◆ **Work request**
Your copy should repeat each record exactly and contain none of the pictures.

◆ **Working data**
◆ ◆ ◆
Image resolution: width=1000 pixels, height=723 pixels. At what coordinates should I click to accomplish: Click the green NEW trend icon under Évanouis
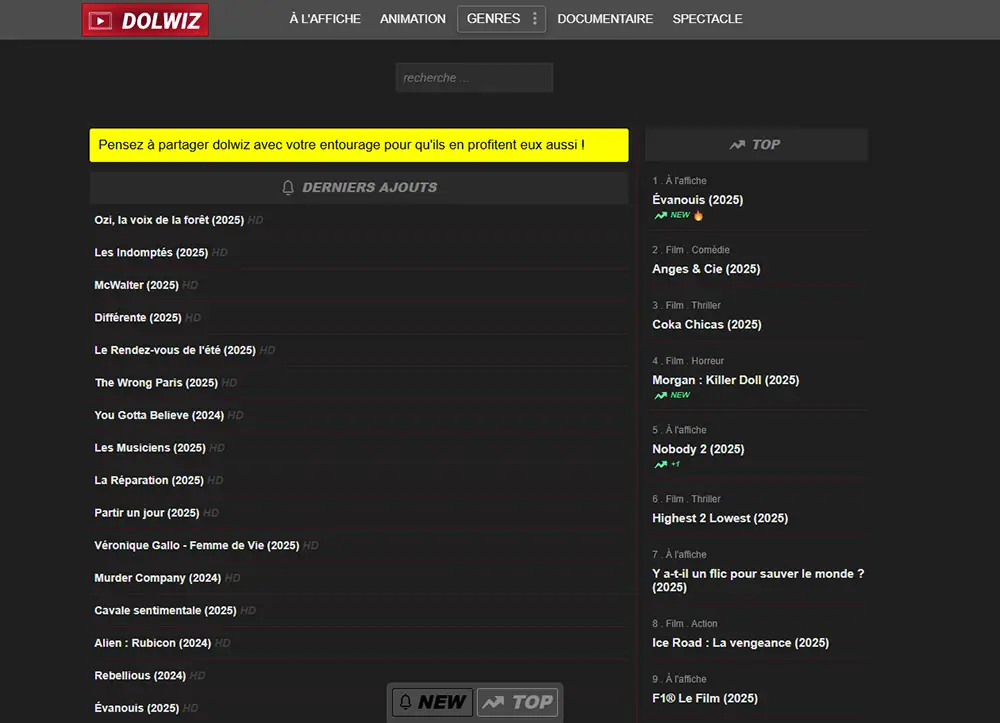pyautogui.click(x=661, y=215)
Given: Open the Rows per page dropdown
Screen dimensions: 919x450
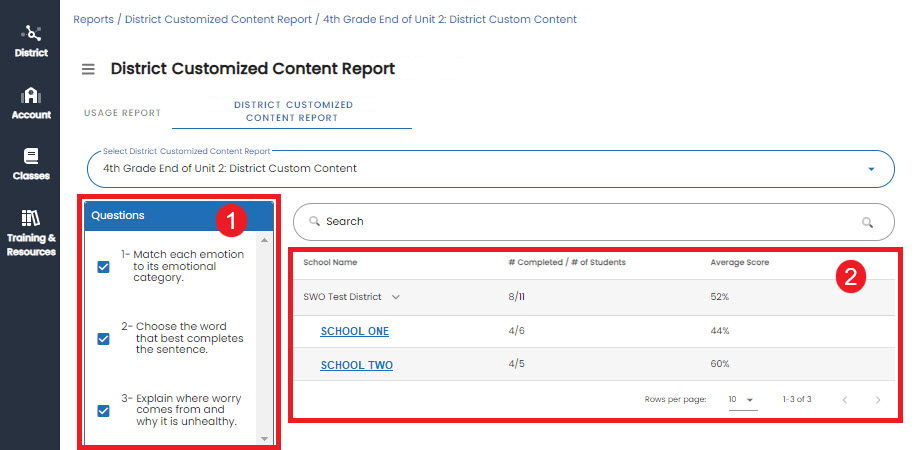Looking at the screenshot, I should click(x=743, y=400).
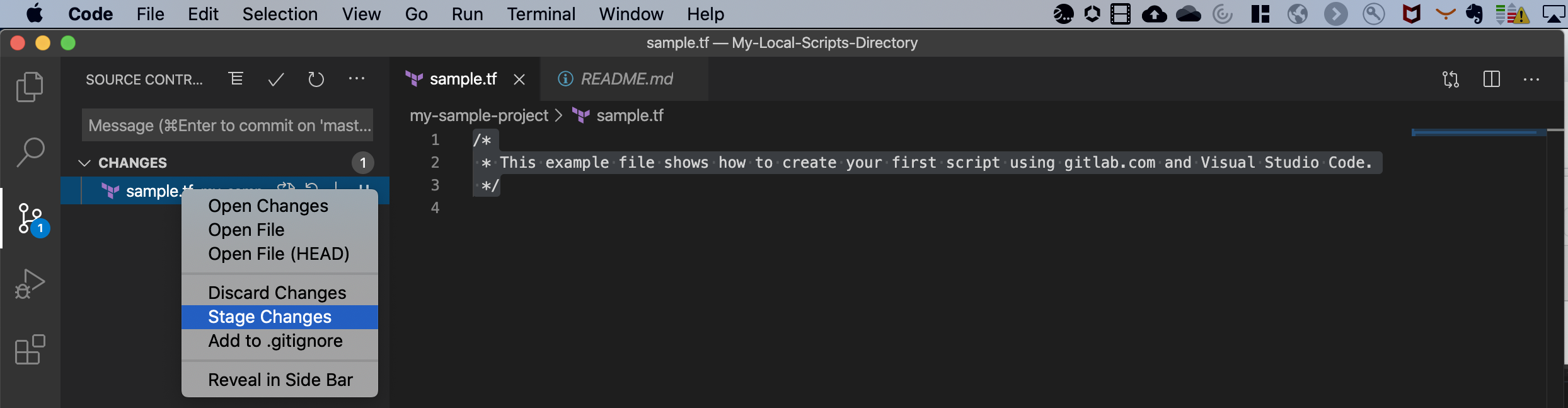
Task: Open editor more actions ellipsis menu
Action: (x=1531, y=79)
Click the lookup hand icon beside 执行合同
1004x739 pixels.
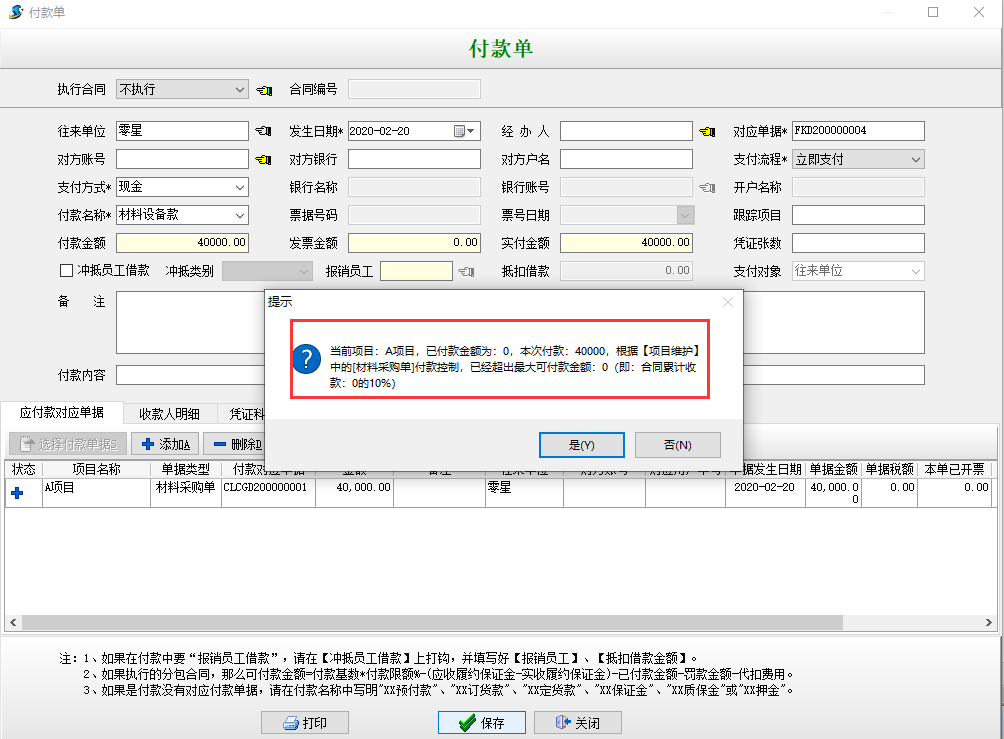tap(264, 90)
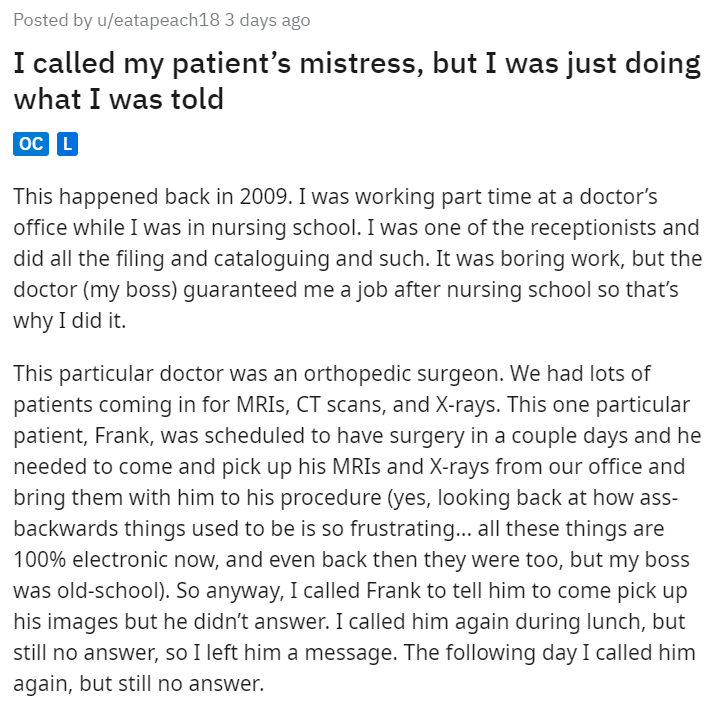Viewport: 711px width, 702px height.
Task: Click the word "surgery" in the second paragraph
Action: click(427, 435)
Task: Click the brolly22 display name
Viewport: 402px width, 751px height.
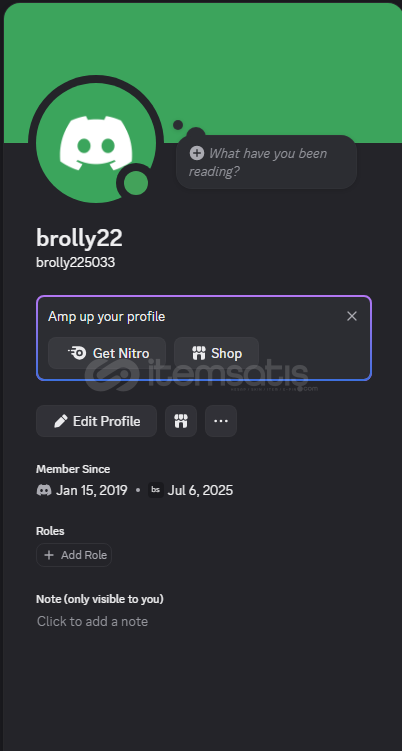Action: pyautogui.click(x=80, y=238)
◆ ◆ ◆
◆ **Worked solution**
Image resolution: width=1000 pixels, height=723 pixels. At what coordinates should I click to accomplish: Click the green NEW trend icon under Évanouis
pyautogui.click(x=661, y=215)
Given: Open the Rows per page dropdown
Screen dimensions: 919x450
Looking at the screenshot, I should click(x=743, y=400).
Task: Open editor more actions ellipsis menu
Action: (x=1531, y=79)
Click the lookup hand icon beside 执行合同
1004x739 pixels.
tap(264, 90)
Viewport: 711px width, 702px height.
Task: Click the word "surgery" in the second paragraph
Action: click(427, 435)
Task: Click the brolly22 display name
Viewport: 402px width, 751px height.
Action: pyautogui.click(x=80, y=238)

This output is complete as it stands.